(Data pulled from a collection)
....
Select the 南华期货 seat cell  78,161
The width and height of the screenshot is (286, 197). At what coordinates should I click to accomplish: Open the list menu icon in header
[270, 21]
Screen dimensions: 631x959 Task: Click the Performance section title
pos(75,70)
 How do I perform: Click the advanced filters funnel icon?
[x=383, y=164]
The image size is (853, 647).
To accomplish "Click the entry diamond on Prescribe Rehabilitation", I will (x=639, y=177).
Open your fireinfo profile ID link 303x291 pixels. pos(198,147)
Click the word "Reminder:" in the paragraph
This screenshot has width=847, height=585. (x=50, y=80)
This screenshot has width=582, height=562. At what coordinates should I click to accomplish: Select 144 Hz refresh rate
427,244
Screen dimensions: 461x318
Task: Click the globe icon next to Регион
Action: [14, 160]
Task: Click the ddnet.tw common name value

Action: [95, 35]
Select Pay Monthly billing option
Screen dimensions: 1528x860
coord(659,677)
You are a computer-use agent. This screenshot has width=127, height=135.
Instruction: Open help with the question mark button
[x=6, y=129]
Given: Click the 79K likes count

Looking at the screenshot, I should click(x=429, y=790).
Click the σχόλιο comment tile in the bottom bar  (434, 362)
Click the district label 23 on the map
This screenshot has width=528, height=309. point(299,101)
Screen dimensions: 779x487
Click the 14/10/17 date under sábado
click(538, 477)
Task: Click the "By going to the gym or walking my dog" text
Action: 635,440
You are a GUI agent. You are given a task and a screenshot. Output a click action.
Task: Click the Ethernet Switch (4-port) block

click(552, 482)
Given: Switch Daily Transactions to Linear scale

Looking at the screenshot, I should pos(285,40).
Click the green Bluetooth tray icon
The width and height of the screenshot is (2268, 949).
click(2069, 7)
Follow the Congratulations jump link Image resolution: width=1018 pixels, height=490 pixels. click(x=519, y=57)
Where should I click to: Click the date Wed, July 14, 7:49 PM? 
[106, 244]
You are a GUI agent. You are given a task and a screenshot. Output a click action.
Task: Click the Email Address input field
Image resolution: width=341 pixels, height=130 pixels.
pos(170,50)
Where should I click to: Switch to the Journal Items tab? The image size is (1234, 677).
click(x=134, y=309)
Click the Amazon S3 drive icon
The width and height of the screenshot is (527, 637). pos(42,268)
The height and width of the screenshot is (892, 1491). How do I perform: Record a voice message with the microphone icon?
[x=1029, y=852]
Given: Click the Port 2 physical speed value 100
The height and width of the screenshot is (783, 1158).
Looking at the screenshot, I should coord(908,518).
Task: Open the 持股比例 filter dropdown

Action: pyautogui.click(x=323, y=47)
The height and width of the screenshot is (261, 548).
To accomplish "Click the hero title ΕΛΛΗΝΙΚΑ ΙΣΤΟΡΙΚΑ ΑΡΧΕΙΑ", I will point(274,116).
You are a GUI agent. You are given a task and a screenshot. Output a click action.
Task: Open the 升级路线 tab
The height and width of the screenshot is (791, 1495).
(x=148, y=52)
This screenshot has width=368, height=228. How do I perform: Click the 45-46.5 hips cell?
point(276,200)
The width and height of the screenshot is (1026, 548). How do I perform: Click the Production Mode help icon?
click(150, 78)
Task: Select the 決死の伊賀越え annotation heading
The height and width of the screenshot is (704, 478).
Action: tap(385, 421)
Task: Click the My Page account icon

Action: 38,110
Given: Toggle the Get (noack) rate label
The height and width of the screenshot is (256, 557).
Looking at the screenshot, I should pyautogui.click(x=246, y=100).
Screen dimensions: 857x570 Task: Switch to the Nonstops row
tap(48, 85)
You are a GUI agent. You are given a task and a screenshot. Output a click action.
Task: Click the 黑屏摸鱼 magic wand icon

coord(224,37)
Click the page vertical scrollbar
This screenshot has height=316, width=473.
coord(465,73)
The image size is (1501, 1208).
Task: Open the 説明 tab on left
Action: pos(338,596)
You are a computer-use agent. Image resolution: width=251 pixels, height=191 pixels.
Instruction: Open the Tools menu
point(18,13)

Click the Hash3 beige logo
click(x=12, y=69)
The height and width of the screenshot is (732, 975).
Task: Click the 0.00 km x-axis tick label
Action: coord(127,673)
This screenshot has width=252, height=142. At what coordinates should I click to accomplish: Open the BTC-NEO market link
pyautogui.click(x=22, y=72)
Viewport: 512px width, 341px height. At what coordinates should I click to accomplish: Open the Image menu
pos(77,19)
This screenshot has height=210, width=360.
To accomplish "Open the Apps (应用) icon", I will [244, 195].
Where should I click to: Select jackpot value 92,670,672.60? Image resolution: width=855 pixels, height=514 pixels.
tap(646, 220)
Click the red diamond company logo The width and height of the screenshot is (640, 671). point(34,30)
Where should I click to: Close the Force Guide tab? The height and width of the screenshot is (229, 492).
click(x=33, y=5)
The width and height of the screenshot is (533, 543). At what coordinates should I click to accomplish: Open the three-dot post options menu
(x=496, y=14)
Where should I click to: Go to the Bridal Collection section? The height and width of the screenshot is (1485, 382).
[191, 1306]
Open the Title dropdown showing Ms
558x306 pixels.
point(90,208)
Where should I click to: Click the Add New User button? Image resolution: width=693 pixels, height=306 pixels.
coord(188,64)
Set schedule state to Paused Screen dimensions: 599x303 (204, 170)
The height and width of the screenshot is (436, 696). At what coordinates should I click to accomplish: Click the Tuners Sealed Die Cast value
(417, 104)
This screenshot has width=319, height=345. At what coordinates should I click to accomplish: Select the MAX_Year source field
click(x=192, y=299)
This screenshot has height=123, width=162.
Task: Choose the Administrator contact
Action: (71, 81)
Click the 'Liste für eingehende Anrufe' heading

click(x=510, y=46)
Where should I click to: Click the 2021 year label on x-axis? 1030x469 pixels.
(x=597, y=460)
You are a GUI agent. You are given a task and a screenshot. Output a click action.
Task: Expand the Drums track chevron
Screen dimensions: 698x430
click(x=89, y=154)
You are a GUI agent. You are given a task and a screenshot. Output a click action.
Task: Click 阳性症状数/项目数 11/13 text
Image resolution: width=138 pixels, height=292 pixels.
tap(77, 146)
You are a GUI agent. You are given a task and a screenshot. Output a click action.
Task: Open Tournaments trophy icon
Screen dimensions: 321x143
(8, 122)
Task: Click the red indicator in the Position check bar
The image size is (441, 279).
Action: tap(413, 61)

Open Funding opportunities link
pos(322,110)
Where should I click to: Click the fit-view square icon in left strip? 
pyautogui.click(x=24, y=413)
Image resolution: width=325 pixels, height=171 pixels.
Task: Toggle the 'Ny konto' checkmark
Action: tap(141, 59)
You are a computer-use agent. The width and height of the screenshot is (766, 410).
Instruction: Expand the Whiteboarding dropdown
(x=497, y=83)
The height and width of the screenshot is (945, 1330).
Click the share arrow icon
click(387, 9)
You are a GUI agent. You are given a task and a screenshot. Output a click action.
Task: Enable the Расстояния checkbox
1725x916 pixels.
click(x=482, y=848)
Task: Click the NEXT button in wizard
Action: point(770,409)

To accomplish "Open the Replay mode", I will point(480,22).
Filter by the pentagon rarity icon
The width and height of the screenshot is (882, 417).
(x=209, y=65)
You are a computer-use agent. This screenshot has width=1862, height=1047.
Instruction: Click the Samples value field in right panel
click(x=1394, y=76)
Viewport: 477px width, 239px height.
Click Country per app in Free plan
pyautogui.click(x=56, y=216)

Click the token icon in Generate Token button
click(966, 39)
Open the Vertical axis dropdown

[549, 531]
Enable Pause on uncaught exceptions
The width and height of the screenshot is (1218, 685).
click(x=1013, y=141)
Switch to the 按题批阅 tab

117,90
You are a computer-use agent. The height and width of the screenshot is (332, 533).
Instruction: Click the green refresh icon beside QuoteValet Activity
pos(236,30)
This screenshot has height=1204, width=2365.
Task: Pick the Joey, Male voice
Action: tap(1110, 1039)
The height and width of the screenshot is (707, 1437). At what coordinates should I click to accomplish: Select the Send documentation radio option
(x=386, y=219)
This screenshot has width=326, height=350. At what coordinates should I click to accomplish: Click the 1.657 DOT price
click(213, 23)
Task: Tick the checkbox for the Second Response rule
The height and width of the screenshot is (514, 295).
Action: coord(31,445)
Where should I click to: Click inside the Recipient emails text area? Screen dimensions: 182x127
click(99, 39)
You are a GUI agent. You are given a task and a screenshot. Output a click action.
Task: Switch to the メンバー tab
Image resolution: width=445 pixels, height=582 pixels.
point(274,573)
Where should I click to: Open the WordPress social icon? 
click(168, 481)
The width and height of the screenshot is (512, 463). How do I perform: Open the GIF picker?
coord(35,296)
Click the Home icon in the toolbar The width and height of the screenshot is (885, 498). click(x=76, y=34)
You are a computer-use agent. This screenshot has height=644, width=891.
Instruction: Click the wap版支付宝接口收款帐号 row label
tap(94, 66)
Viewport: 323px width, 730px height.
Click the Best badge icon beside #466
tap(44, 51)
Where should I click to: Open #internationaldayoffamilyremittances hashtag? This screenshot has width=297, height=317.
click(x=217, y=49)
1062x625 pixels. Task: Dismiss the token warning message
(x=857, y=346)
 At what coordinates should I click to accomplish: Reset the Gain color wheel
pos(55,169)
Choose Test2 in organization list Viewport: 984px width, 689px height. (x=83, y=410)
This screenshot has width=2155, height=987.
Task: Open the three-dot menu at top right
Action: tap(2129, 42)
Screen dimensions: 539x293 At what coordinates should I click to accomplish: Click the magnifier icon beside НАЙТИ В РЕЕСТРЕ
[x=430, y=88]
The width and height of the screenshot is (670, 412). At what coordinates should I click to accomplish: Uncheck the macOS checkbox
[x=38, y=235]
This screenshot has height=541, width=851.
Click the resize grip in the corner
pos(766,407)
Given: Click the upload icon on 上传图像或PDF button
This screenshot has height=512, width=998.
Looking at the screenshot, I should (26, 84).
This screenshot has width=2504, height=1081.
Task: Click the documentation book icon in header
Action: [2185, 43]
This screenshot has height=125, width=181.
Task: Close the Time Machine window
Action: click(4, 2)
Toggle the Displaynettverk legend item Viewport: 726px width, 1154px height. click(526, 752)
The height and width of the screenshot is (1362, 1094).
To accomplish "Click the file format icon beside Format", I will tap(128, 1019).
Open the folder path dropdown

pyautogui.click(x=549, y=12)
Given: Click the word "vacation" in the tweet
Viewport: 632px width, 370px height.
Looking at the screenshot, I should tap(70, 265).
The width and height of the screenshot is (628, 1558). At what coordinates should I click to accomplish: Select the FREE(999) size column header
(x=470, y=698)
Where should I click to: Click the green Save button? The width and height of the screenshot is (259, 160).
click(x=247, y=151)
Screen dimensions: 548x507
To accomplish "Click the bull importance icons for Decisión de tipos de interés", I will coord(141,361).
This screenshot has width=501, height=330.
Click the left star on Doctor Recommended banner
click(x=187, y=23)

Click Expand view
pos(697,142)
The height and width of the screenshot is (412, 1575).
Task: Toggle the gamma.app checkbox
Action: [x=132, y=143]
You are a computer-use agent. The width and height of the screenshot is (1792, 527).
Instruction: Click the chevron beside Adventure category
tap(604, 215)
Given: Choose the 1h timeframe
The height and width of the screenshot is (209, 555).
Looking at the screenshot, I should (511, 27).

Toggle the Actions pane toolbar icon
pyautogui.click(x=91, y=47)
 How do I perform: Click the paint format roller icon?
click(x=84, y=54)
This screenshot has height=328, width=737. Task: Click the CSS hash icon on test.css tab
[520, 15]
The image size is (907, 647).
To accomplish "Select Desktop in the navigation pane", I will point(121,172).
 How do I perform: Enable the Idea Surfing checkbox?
....
▶ [What you will do] Copy out the entries from the line with "Open your fireinfo" up to and including the line with "Follow the Congratulations", keeping every line identical.

▶ [Response to this task]
Open your fireinfo profile ID link 303x291 pixels. pos(198,147)
Click the word "Reminder:" in the paragraph
This screenshot has width=847, height=585. (x=50, y=80)
This screenshot has width=582, height=562. At what coordinates should I click to accomplish: Select 144 Hz refresh rate
427,244
Screen dimensions: 461x318
Task: Click the globe icon next to Регион
Action: [14, 160]
Task: Click the ddnet.tw common name value

Action: [95, 35]
Select Pay Monthly billing option
Screen dimensions: 1528x860
coord(659,677)
You are a computer-use agent. This screenshot has width=127, height=135.
Instruction: Open help with the question mark button
[x=6, y=129]
Given: Click the 79K likes count

Looking at the screenshot, I should click(x=429, y=790).
Click the σχόλιο comment tile in the bottom bar  (434, 362)
Click the district label 23 on the map
This screenshot has width=528, height=309. point(299,101)
Screen dimensions: 779x487
Click the 14/10/17 date under sábado
click(538, 477)
Task: Click the "By going to the gym or walking my dog" text
Action: 635,440
You are a GUI agent. You are given a task and a screenshot. Output a click action.
Task: Click the Ethernet Switch (4-port) block

click(552, 482)
Given: Switch Daily Transactions to Linear scale

Looking at the screenshot, I should pos(285,40).
Click the green Bluetooth tray icon
The width and height of the screenshot is (2268, 949).
click(2069, 7)
Follow the Congratulations jump link Image resolution: width=1018 pixels, height=490 pixels. click(x=519, y=57)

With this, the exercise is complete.